All that is needed is the line in the material below containing "Where should I", plus every line after it, printed exactly.
■ ■ ■
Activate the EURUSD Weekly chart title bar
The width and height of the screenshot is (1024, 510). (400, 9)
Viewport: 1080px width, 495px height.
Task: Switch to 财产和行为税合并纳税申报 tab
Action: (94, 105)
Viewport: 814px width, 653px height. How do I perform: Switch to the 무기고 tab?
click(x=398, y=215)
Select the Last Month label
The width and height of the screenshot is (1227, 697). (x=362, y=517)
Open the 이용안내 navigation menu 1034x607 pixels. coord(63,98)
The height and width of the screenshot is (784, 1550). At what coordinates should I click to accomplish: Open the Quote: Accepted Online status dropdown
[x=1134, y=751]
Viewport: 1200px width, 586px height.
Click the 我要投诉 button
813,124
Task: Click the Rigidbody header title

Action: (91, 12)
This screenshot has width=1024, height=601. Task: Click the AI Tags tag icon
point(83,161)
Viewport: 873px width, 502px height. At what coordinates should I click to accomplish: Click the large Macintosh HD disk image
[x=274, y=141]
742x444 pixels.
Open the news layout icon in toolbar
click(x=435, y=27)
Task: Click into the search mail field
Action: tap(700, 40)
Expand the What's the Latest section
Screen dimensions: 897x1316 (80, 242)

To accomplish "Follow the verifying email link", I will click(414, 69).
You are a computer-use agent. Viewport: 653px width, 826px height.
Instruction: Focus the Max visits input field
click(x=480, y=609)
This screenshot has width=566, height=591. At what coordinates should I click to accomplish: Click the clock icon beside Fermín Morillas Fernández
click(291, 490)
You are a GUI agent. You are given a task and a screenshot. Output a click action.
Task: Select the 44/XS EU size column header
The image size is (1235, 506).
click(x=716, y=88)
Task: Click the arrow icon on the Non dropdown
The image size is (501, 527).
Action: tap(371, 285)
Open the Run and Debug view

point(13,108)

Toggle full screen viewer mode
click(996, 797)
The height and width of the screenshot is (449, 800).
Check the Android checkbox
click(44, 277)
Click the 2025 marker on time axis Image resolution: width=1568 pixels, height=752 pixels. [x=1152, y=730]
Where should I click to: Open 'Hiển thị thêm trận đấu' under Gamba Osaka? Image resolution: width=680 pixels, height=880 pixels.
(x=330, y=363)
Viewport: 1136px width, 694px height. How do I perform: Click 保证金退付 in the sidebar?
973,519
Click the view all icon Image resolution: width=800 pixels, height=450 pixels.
■ ■ ■
## RESPONSE AREA
Where should I click to: Open 'Hiển thị thêm trận đấu' under Gamba Osaka? Image resolution: width=680 pixels, height=880 pixels.
(x=330, y=363)
Viewport: 1136px width, 694px height. How do I perform: Click 保证金退付 in the sidebar?
973,519
Click the view all icon Image resolution: width=800 pixels, height=450 pixels.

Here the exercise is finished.